The Yukon Party government took little time deliberating about razing a squatter’s cabin near Mayo in 2005, once it was determined that it was illegally built on Crown land.
But Fairclough isn’t satisfied the government is going to get rid of the outfitter’s buildings if they’re illegal.
He wants to know why McKinnon believes he got verbal permission, and he pushed Fentie to ask each of his cabinet ministers if they gave McKinnon the thumbs-up.
“Let’s go through a process of elimination,” he said during question period on Monday, before listing each minister.
“Has he (Fentie) asked … if they had any role to play in giving the verbal assurance to proceed with this construction?”
Fentie joked that he should also ask the governor of Alaska and the premier of Alberta too, before he quashed Fairclough’s demand.
“There is no such thing as a minister telling any person that they can do something of this nature,” he said.
“It can’t happen. There are laws in this territory and the government side doesn’t break law; otherwise there is a problem.”
Fentie refused to speculate what would happen if it is found that a minister did give McKinnon verbal permission to build the lodge.
“I’m not in the business of ‘if,’” he said after question period on Monday. “I’m in the business of fact, law, policy, regulation.”
The government knew about the buildings since 2005 but didn’t let the Na-Cho Nyak Dun First Nation know, said Fairclough.
“That doesn’t say much about the Yukon Party government’s working relationship with First Nations governments at all,” he said.
“It’s a matter of respect.

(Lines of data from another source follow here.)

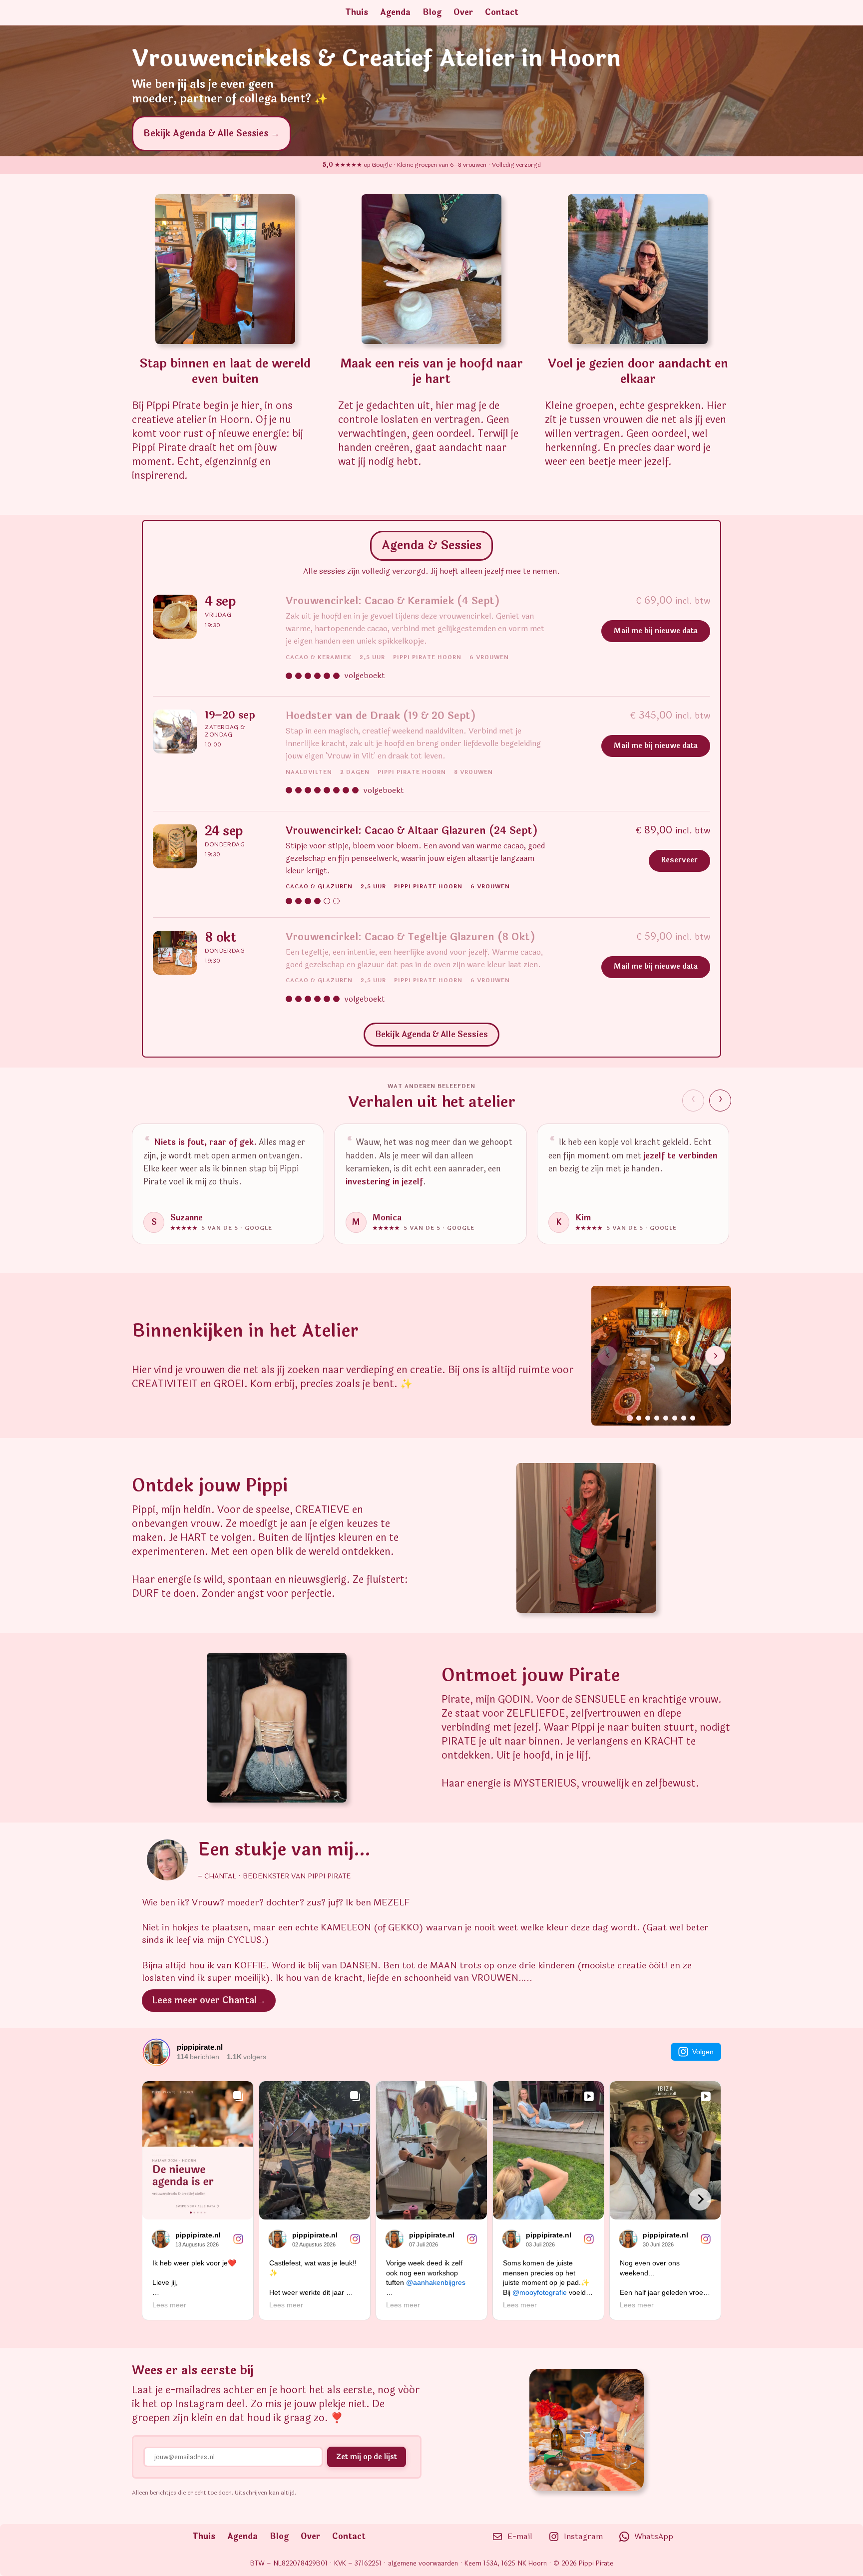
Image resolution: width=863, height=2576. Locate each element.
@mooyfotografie (539, 2292)
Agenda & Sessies (431, 545)
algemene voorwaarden (423, 2564)
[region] (431, 1187)
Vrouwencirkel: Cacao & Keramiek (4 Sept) (392, 601)
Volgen (703, 2052)
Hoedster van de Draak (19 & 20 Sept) (380, 716)
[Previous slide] (607, 1356)
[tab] (630, 1418)
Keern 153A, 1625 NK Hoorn (505, 2564)
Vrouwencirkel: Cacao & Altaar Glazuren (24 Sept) (411, 830)
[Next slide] (715, 1356)
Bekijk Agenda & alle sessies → (211, 133)
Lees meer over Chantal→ (209, 2000)
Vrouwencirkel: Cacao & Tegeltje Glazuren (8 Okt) (410, 937)
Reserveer (679, 860)
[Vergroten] (175, 1852)
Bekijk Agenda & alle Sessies (431, 1034)
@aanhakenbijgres (435, 2282)
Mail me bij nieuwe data (656, 631)
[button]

The lands department from Na Cho Nyuk Dun has known about it, has written to government, and it took a long time before they got a response.”
If it is revealed a minister played a role in convincing McKinnon he had the legal all-clear to build the cabin, Fairclough suggested a solution.
“If it was a minister, he should be fired immediately,” he said.
McKinnon, who lives in Alberta during the winter, was contacted but didn’t return calls before press time.